ゼットリンカー、卸売業の商品登録を自動化しAIがタグ・説明文を生成した開発事例を公開。定型業務の自動化を人件費とシステム費で比較する進め方も示す (5/7ページ)
・紙・PDF・Excelからの転記、システムへの入力
・過去の資料・規程・マニュアルを毎度探し回る調べもの
・問い合わせへの定型的な返信
・書類の内容チェック、不備の洗い出し
・複数のファイルにまたがる集計・突き合わせ
このうち「探し回る時間」は、1回あたり数分と短いために作業として認識されにくく、棚卸しの段階で見落とされがちです。しかし発生回数が多いため、月単位で積み上げると相応の時間になっていることが少なくありません。当社は業務の棚卸しで、こうした細切れの時間も対象に含めて洗い出します。
一方で、AI PoCで扱うテーマは自動化だけではありません。当社がご相談を受ける主なテーマは次の4つです。
・社内文書の検索・活用(RAG) … 散らばった規程・マニュアル・過去資料を、自然言語で探せるか。実際の社内文書で精度を確かめます
・AIエージェント・業務自動化 … 問い合わせ対応や定型業務をAIに任せられるか。任せる範囲と人が確認する範囲を切り分けて検証します
・帳票・書類処理 … 紙・PDF・Excelに埋もれた入力や転記の作業を、AIでどこまで減らせるかを実データで確かめます
・既存システムへのAI組み込み … いま使っているシステムにAIを足したら何が変わるか。小さな接続から試します
いずれも、一般的なデモデータではなく、実際の業務データで検証する点を重視しています。汎用のサンプルで動くことと、自社の書式・用語・例外だらけのデータで動くことは別だからです。

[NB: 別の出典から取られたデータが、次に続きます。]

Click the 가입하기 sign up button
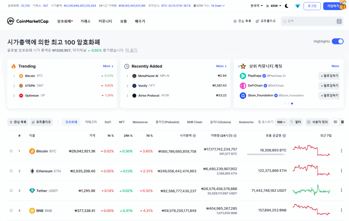Screen dimensions: 349x221 click(x=333, y=6)
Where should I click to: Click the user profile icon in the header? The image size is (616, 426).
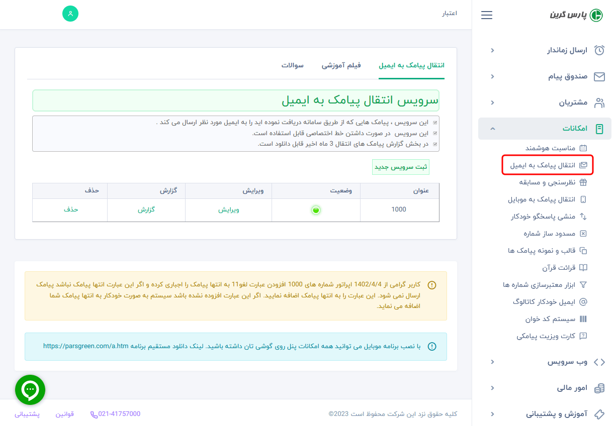tap(70, 14)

なお、成功基準は必ずしも人件費の削減額とは限りません。本リリースで紹介した定型業務の自動化は「作業時間がどれだけ減ったか」を金額に換算しやすいテーマです。社内文書の検索も、探す時間が短くなれば同じように換算できますが、それに加えて「そもそも必要な情報にたどり着けるか」という精度の軸があり、こちらは金額では測れません。属人化の解消であれば「担当者以外でも同じ結果を出せるか」が判断の軸になります。当社が最初の工程で「うまくいったと言える基準」を決めるのは、テーマによって測るべきものが違うためです。